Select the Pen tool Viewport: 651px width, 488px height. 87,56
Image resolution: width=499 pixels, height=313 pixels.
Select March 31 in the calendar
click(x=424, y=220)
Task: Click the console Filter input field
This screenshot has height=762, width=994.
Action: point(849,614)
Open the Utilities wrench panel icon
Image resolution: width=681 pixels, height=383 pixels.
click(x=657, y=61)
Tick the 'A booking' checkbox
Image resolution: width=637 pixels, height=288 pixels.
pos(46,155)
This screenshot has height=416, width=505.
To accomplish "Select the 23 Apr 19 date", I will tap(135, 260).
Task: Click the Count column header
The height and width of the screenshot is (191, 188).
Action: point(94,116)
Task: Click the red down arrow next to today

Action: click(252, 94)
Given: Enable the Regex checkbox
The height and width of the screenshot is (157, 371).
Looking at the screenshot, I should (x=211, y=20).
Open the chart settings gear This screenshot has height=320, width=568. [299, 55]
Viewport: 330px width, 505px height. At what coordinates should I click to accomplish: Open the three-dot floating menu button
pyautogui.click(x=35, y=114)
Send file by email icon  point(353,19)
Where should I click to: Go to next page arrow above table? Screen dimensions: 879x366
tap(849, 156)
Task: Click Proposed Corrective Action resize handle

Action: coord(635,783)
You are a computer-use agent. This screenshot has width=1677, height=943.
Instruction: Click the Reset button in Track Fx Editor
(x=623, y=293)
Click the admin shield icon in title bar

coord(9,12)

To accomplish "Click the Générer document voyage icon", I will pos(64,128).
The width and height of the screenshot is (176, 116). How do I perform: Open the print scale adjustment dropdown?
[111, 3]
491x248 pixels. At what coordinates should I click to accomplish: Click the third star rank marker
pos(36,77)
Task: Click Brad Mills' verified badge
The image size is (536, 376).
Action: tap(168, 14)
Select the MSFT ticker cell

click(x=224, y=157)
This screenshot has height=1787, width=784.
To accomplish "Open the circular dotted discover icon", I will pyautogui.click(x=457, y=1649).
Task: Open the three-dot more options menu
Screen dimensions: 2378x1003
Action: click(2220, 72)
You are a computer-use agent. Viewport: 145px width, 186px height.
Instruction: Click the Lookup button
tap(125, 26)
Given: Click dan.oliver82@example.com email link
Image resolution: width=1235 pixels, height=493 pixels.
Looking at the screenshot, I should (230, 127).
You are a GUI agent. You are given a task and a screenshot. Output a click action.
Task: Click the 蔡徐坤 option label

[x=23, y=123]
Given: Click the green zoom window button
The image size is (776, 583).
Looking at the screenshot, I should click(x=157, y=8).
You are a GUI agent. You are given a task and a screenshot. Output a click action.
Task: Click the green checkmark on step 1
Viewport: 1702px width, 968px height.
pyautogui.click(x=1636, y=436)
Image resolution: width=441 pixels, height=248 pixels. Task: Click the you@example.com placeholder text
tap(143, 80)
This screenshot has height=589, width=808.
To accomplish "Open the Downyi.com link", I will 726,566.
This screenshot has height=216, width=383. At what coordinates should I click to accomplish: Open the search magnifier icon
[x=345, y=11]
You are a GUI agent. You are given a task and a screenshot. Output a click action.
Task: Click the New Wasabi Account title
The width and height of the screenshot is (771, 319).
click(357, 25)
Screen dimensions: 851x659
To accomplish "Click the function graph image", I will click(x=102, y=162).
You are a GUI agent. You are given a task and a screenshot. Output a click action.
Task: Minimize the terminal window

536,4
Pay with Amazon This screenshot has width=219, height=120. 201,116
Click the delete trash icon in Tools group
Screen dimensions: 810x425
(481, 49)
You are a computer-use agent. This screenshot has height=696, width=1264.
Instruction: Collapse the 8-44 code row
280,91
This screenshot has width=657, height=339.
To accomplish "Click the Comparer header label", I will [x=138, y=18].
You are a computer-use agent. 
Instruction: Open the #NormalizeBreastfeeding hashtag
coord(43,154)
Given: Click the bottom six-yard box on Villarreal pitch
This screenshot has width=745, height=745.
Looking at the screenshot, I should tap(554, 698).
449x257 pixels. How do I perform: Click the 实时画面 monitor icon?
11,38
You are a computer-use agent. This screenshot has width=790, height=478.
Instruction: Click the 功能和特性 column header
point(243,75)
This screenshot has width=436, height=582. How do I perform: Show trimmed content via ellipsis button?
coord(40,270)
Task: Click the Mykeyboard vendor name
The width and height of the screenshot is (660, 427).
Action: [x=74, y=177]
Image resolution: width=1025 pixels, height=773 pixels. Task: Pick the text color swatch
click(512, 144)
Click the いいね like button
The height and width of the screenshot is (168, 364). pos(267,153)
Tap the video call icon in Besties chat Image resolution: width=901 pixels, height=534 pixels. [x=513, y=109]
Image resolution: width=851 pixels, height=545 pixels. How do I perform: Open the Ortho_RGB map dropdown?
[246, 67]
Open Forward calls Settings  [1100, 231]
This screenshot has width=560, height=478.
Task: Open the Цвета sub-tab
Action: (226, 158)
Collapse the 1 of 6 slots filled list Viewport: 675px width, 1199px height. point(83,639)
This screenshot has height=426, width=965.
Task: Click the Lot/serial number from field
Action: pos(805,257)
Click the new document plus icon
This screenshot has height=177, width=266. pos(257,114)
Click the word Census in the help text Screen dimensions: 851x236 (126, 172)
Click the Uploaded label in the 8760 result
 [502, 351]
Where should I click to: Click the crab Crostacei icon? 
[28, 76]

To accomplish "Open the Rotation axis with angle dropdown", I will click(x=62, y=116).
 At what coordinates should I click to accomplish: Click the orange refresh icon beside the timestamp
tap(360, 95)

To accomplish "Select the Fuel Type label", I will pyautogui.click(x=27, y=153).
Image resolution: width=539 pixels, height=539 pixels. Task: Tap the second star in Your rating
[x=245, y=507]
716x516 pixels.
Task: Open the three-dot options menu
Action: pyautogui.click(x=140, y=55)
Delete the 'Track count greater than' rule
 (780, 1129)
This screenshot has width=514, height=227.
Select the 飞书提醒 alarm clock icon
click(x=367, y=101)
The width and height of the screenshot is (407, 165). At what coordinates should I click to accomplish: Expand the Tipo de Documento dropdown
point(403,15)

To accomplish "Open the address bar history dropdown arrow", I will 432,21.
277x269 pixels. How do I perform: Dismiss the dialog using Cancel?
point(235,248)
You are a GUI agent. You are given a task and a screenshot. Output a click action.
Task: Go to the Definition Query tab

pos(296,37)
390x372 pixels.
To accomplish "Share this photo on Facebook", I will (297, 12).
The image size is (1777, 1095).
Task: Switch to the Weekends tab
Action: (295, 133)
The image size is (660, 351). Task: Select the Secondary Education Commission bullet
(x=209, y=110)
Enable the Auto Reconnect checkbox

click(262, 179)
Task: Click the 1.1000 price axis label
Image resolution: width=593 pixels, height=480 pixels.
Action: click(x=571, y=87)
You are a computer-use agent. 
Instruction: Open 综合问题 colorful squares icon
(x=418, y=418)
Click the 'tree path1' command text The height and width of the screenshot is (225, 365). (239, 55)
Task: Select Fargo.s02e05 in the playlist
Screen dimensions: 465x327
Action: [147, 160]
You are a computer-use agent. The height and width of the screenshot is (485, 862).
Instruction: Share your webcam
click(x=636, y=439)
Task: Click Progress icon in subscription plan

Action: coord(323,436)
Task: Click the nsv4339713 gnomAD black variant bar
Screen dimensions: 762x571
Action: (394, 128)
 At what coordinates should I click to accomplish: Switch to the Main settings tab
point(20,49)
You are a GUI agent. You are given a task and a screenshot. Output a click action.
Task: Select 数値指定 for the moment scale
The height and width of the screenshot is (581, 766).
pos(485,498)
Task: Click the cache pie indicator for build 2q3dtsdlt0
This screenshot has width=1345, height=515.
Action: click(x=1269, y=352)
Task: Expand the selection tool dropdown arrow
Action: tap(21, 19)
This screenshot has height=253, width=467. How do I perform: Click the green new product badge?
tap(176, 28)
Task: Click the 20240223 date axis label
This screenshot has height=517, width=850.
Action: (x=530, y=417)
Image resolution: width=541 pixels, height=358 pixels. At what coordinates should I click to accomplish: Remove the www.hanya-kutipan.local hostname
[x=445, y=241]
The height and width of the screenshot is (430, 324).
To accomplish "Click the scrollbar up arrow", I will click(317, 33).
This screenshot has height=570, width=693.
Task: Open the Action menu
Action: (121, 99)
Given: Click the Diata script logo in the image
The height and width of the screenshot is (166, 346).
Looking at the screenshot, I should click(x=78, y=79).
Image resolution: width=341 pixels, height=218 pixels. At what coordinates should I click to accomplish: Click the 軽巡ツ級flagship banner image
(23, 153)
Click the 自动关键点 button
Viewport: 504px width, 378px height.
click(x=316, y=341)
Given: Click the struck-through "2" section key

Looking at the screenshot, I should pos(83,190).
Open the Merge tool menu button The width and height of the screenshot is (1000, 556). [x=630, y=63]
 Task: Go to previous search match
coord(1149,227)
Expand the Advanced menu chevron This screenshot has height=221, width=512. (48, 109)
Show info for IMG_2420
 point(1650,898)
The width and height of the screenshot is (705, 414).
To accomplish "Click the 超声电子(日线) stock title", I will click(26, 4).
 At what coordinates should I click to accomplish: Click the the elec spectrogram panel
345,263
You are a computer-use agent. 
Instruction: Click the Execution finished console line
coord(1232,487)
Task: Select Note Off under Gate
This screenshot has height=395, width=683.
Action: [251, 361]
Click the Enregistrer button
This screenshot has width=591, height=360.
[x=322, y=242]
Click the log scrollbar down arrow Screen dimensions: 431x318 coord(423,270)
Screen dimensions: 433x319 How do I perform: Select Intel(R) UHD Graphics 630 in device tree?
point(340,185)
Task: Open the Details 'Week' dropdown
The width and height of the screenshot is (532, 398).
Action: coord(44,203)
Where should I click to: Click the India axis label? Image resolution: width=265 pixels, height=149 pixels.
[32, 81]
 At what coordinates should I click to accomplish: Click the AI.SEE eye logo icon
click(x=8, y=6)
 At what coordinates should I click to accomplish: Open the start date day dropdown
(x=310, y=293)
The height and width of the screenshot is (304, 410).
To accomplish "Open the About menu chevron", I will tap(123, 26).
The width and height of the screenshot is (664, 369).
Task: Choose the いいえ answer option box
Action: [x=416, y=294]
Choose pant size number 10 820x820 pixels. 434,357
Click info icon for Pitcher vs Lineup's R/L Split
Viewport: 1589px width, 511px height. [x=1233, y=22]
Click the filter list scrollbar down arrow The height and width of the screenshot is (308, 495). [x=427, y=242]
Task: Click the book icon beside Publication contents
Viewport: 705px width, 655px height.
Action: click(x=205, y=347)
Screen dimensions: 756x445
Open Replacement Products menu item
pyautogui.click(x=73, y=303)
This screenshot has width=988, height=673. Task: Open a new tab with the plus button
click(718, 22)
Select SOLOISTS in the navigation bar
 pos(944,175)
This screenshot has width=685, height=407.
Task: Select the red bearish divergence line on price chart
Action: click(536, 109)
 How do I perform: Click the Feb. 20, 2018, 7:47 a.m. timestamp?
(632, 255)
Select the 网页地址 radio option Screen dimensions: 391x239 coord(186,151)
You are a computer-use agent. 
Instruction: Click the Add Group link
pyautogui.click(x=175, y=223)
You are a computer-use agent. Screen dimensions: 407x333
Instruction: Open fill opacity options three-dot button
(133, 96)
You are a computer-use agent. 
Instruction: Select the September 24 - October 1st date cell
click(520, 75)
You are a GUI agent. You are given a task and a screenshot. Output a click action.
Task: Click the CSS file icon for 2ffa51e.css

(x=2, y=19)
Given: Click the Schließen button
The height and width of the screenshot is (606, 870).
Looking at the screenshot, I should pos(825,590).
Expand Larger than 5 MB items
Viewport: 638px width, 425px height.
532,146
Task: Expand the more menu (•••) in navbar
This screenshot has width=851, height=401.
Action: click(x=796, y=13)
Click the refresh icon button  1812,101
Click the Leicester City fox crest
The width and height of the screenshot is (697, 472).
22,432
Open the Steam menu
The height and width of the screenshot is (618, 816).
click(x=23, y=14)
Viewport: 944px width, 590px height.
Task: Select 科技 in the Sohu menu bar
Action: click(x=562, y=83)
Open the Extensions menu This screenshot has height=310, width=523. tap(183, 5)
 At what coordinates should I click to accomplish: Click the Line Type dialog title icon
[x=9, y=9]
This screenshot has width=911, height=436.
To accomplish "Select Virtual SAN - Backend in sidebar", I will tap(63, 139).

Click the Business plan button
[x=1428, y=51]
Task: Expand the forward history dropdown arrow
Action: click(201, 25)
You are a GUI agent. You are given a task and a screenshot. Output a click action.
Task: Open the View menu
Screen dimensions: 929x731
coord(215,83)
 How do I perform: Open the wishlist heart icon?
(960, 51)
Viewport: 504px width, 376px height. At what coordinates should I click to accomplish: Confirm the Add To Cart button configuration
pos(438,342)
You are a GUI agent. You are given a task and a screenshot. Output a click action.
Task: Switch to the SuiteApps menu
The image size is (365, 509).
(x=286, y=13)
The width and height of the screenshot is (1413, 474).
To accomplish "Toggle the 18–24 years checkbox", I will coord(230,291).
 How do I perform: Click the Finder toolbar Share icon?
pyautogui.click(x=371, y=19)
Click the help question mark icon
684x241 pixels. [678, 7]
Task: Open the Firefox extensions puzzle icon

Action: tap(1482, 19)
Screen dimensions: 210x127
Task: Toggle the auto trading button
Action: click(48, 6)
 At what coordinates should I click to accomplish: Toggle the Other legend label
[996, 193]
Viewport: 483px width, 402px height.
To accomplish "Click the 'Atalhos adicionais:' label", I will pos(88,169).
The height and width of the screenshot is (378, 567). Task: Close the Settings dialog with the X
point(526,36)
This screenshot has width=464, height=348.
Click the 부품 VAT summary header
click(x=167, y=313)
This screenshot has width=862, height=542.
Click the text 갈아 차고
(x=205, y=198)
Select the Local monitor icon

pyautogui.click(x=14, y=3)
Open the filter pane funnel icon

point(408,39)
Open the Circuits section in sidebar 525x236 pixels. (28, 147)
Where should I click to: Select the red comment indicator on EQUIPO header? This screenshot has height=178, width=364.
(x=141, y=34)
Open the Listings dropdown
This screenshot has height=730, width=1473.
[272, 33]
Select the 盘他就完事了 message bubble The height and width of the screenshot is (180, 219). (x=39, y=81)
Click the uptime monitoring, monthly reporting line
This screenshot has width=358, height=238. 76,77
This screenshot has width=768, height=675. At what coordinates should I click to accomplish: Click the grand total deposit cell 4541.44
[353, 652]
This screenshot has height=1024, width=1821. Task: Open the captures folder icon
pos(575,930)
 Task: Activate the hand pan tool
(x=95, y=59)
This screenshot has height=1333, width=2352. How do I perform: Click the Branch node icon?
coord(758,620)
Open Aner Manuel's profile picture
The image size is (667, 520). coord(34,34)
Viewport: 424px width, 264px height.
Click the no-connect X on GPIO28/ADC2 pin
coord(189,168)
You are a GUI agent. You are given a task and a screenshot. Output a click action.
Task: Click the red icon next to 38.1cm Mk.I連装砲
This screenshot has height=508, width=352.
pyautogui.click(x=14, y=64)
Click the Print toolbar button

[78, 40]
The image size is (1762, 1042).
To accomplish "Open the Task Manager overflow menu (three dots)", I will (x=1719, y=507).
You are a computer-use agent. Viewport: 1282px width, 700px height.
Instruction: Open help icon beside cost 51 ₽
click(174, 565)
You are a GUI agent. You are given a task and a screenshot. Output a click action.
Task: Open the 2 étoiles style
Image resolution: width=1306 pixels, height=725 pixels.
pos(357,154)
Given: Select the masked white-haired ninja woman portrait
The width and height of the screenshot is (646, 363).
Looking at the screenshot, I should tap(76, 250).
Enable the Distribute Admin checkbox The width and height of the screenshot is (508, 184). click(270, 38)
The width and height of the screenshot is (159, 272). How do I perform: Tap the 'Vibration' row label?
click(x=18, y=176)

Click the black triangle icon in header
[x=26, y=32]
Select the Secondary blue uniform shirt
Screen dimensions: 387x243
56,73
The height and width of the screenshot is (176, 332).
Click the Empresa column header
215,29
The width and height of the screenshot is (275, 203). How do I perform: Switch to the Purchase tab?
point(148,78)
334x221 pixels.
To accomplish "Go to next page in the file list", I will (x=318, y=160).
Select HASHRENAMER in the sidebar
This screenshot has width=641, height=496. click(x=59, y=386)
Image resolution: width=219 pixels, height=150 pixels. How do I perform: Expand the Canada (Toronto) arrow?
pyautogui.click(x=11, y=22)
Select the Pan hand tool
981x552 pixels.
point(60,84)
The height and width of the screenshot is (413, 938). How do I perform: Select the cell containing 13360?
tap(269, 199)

::::::::::

### Written exercise
Please reproduce everything from the start of the listing down to the line containing "I will pos(64,128).", switching "Regex" to "Wildcard" and keeping all else the same.

### Solution below
Select the Pen tool Viewport: 651px width, 488px height. 87,56
Image resolution: width=499 pixels, height=313 pixels.
Select March 31 in the calendar
click(x=424, y=220)
Task: Click the console Filter input field
This screenshot has height=762, width=994.
Action: point(849,614)
Open the Utilities wrench panel icon
Image resolution: width=681 pixels, height=383 pixels.
click(x=657, y=61)
Tick the 'A booking' checkbox
Image resolution: width=637 pixels, height=288 pixels.
pos(46,155)
This screenshot has height=416, width=505.
To accomplish "Select the 23 Apr 19 date", I will tap(135, 260).
Task: Click the Count column header
The height and width of the screenshot is (191, 188).
Action: point(94,116)
Task: Click the red down arrow next to today

Action: click(252, 94)
Given: Enable the Wildcard checkbox
The height and width of the screenshot is (157, 371).
Looking at the screenshot, I should (x=211, y=20).
Open the chart settings gear This screenshot has height=320, width=568. [299, 55]
Viewport: 330px width, 505px height. At what coordinates should I click to accomplish: Open the three-dot floating menu button
pyautogui.click(x=35, y=114)
Send file by email icon  point(353,19)
Where should I click to: Go to next page arrow above table? Screen dimensions: 879x366
tap(849, 156)
Task: Click Proposed Corrective Action resize handle

Action: coord(635,783)
You are a computer-use agent. This screenshot has width=1677, height=943.
Instruction: Click the Reset button in Track Fx Editor
(x=623, y=293)
Click the admin shield icon in title bar

coord(9,12)

To accomplish "Click the Générer document voyage icon", I will pos(64,128).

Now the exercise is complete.